■ TASK TO CARRY OUT
The required output is every line from the one containing "The height and" through the last line of the listing below, copied exactly, pictures excluded.

+===+

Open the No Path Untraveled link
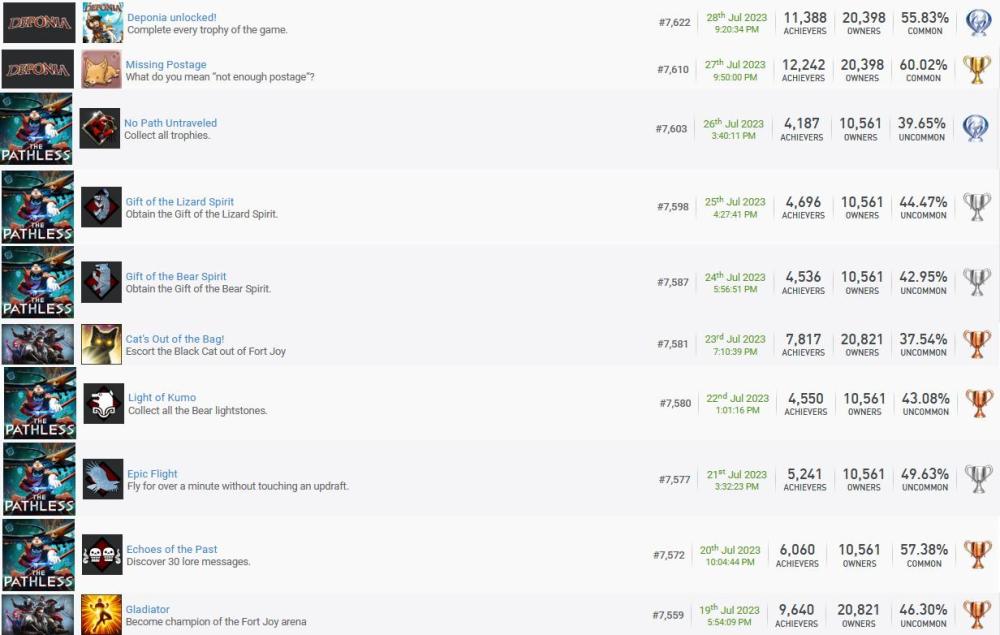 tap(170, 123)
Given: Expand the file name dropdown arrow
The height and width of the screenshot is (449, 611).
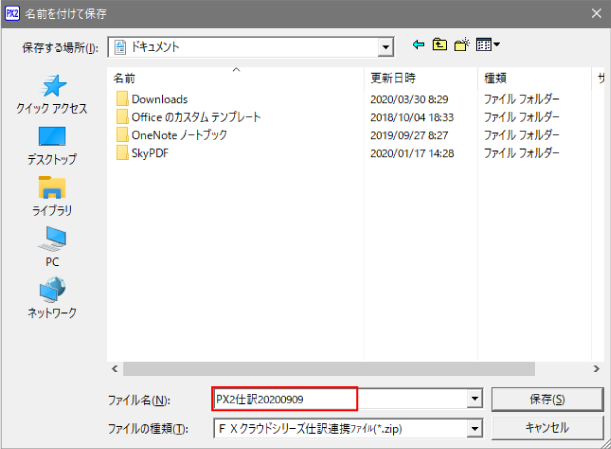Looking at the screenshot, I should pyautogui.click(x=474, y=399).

+===+

■ RESULT
The height and width of the screenshot is (449, 611).
Looking at the screenshot, I should pyautogui.click(x=474, y=399).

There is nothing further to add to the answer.